▶ Problem
Retype, exactly as they appear below, the lines between the line holding "Where should I click to: Open the" and the line holding "Expand the 完整Jamf", both ends included.

▶ Record excerpts
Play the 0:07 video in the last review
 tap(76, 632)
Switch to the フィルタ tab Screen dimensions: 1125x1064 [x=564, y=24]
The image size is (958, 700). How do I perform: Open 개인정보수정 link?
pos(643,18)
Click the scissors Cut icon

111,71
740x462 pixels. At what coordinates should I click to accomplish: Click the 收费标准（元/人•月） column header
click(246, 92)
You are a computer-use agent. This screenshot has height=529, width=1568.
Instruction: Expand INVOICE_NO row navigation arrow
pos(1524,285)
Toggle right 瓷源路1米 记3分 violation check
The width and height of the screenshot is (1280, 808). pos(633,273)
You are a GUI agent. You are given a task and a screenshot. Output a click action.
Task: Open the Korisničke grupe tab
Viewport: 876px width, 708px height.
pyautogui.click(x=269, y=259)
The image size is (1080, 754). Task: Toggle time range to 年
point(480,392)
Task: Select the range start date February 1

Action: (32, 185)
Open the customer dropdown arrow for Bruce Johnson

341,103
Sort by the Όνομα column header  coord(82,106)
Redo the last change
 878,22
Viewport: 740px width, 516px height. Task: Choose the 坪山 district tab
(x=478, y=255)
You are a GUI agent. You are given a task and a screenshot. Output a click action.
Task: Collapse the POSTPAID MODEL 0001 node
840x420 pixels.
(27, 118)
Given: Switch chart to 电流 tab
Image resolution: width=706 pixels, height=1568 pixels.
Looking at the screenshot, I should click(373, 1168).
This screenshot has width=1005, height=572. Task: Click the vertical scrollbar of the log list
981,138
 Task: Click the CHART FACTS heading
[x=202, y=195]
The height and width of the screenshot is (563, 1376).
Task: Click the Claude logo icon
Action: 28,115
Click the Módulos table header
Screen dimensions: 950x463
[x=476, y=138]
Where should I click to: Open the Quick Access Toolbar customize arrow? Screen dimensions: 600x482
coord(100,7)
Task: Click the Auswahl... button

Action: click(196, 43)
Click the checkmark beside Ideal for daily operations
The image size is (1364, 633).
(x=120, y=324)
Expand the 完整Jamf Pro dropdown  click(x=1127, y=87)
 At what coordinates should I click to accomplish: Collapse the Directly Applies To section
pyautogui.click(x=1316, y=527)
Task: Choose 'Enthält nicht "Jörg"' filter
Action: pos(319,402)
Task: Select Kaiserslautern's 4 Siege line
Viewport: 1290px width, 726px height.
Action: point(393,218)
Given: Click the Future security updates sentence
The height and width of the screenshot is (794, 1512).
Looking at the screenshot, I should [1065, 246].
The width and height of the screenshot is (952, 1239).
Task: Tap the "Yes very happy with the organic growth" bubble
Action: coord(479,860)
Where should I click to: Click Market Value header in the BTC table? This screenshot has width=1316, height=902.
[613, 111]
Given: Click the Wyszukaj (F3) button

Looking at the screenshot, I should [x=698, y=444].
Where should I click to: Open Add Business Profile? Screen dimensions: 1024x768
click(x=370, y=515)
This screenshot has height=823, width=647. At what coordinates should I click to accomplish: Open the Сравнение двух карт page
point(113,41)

▶ Exercise result
Where should I click to: Open the Quick Access Toolbar customize arrow? Screen dimensions: 600x482
coord(100,7)
Task: Click the Auswahl... button

Action: click(196, 43)
Click the checkmark beside Ideal for daily operations
The image size is (1364, 633).
(x=120, y=324)
Expand the 完整Jamf Pro dropdown  click(x=1127, y=87)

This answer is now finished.